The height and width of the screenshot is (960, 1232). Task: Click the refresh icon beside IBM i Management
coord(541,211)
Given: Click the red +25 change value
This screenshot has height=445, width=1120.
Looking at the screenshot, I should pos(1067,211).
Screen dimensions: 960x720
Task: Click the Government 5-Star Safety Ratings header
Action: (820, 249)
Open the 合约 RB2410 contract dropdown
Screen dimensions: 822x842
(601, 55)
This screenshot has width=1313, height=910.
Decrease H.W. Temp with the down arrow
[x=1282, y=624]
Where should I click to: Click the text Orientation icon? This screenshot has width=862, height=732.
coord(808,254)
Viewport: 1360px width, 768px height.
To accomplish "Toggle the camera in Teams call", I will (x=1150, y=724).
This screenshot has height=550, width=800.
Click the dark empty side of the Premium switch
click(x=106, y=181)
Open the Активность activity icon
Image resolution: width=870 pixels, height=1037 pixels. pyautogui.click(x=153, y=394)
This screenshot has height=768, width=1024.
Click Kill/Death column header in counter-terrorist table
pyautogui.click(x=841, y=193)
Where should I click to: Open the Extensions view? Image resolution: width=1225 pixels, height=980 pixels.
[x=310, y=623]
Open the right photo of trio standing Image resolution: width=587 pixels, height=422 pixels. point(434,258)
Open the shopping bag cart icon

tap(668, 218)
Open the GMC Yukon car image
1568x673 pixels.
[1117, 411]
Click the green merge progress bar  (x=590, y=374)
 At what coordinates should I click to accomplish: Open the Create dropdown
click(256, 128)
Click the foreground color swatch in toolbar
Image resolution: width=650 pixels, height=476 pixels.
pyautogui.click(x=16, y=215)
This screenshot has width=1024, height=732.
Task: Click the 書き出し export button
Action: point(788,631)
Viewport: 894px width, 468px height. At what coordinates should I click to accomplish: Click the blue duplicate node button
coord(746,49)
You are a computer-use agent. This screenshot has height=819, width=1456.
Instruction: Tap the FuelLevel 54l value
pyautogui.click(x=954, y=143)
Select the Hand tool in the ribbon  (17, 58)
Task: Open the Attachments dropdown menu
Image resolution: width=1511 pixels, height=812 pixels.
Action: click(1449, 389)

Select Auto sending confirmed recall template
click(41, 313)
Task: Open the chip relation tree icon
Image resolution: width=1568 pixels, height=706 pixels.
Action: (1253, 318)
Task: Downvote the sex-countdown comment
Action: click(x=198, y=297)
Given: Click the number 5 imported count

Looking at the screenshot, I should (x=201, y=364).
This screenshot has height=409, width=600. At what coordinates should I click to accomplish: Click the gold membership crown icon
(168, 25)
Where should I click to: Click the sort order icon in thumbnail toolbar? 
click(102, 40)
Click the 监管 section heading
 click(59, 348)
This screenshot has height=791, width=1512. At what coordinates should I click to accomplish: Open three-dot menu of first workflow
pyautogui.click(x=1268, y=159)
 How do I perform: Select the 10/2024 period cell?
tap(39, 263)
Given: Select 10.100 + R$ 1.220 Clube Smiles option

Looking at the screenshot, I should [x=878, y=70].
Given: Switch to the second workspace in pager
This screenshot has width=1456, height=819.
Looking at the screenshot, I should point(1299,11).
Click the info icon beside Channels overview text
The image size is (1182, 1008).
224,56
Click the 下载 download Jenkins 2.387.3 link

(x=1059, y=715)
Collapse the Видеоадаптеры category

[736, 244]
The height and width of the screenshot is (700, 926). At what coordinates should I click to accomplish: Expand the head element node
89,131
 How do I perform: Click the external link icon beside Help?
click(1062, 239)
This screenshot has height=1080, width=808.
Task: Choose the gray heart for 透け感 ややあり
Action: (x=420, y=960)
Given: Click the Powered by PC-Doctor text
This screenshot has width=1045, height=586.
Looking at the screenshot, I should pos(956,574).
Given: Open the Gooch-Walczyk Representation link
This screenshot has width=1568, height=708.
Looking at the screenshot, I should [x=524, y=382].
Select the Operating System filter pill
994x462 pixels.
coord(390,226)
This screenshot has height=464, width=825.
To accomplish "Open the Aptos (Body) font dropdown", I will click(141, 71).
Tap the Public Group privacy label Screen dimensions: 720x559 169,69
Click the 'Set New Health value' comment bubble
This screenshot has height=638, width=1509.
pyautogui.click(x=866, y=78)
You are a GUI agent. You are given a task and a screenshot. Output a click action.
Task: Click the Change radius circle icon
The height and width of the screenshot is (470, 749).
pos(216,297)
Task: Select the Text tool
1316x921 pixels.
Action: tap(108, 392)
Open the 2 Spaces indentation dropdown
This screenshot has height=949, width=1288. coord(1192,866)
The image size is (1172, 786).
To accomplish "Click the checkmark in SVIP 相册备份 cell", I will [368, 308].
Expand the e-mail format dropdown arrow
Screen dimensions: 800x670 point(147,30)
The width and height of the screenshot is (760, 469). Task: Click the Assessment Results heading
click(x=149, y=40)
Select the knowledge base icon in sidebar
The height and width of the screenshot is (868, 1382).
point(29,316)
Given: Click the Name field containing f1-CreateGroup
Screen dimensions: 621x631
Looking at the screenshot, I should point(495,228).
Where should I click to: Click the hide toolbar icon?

***

▶ EXERCISE
Please reproduce all of the items above word for word, keeping every line unchanged and in its original order.

▶ SOLUTION BELOW
The height and width of the screenshot is (960, 1232). Task: Click the refresh icon beside IBM i Management
coord(541,211)
Given: Click the red +25 change value
This screenshot has height=445, width=1120.
Looking at the screenshot, I should pos(1067,211).
Screen dimensions: 960x720
Task: Click the Government 5-Star Safety Ratings header
Action: (820, 249)
Open the 合约 RB2410 contract dropdown
Screen dimensions: 822x842
(601, 55)
This screenshot has width=1313, height=910.
Decrease H.W. Temp with the down arrow
[x=1282, y=624]
Where should I click to: Click the text Orientation icon? This screenshot has width=862, height=732.
coord(808,254)
Viewport: 1360px width, 768px height.
To accomplish "Toggle the camera in Teams call", I will (x=1150, y=724).
This screenshot has height=550, width=800.
Click the dark empty side of the Premium switch
click(x=106, y=181)
Open the Активность activity icon
Image resolution: width=870 pixels, height=1037 pixels. pyautogui.click(x=153, y=394)
This screenshot has height=768, width=1024.
Click Kill/Death column header in counter-terrorist table
pyautogui.click(x=841, y=193)
Where should I click to: Open the Extensions view? Image resolution: width=1225 pixels, height=980 pixels.
[x=310, y=623]
Open the right photo of trio standing Image resolution: width=587 pixels, height=422 pixels. point(434,258)
Open the shopping bag cart icon

tap(668, 218)
Open the GMC Yukon car image
1568x673 pixels.
[1117, 411]
Click the green merge progress bar  (x=590, y=374)
 At what coordinates should I click to accomplish: Open the Create dropdown
click(256, 128)
Click the foreground color swatch in toolbar
Image resolution: width=650 pixels, height=476 pixels.
pyautogui.click(x=16, y=215)
This screenshot has width=1024, height=732.
Task: Click the 書き出し export button
Action: point(788,631)
Viewport: 894px width, 468px height. At what coordinates should I click to accomplish: Click the blue duplicate node button
coord(746,49)
You are a computer-use agent. This screenshot has height=819, width=1456.
Instruction: Tap the FuelLevel 54l value
pyautogui.click(x=954, y=143)
Select the Hand tool in the ribbon  (17, 58)
Task: Open the Attachments dropdown menu
Image resolution: width=1511 pixels, height=812 pixels.
Action: click(1449, 389)

Select Auto sending confirmed recall template
click(41, 313)
Task: Open the chip relation tree icon
Image resolution: width=1568 pixels, height=706 pixels.
Action: (1253, 318)
Task: Downvote the sex-countdown comment
Action: click(x=198, y=297)
Given: Click the number 5 imported count

Looking at the screenshot, I should (x=201, y=364).
This screenshot has height=409, width=600. At what coordinates should I click to accomplish: Click the gold membership crown icon
(168, 25)
Where should I click to: Click the sort order icon in thumbnail toolbar? 
click(102, 40)
Click the 监管 section heading
 click(59, 348)
This screenshot has height=791, width=1512. At what coordinates should I click to accomplish: Open three-dot menu of first workflow
pyautogui.click(x=1268, y=159)
 How do I perform: Select the 10/2024 period cell?
tap(39, 263)
Given: Select 10.100 + R$ 1.220 Clube Smiles option

Looking at the screenshot, I should [x=878, y=70].
Given: Switch to the second workspace in pager
This screenshot has width=1456, height=819.
Looking at the screenshot, I should point(1299,11).
Click the info icon beside Channels overview text
The image size is (1182, 1008).
224,56
Click the 下载 download Jenkins 2.387.3 link

(x=1059, y=715)
Collapse the Видеоадаптеры category

[736, 244]
The height and width of the screenshot is (700, 926). At what coordinates should I click to accomplish: Expand the head element node
89,131
 How do I perform: Click the external link icon beside Help?
click(1062, 239)
This screenshot has height=1080, width=808.
Task: Choose the gray heart for 透け感 ややあり
Action: (x=420, y=960)
Given: Click the Powered by PC-Doctor text
This screenshot has width=1045, height=586.
Looking at the screenshot, I should pos(956,574).
Given: Open the Gooch-Walczyk Representation link
This screenshot has width=1568, height=708.
Looking at the screenshot, I should [x=524, y=382].
Select the Operating System filter pill
994x462 pixels.
coord(390,226)
This screenshot has height=464, width=825.
To accomplish "Open the Aptos (Body) font dropdown", I will click(141, 71).
Tap the Public Group privacy label Screen dimensions: 720x559 169,69
Click the 'Set New Health value' comment bubble
This screenshot has height=638, width=1509.
pyautogui.click(x=866, y=78)
You are a GUI agent. You are given a task and a screenshot. Output a click action.
Task: Click the Change radius circle icon
The height and width of the screenshot is (470, 749).
pos(216,297)
Task: Select the Text tool
1316x921 pixels.
Action: tap(108, 392)
Open the 2 Spaces indentation dropdown
This screenshot has height=949, width=1288. coord(1192,866)
The image size is (1172, 786).
To accomplish "Click the checkmark in SVIP 相册备份 cell", I will [368, 308].
Expand the e-mail format dropdown arrow
Screen dimensions: 800x670 point(147,30)
The width and height of the screenshot is (760, 469). Task: Click the Assessment Results heading
click(x=149, y=40)
Select the knowledge base icon in sidebar
The height and width of the screenshot is (868, 1382).
point(29,316)
Given: Click the Name field containing f1-CreateGroup
Screen dimensions: 621x631
Looking at the screenshot, I should point(495,228).
Where should I click to: Click the hide toolbar icon?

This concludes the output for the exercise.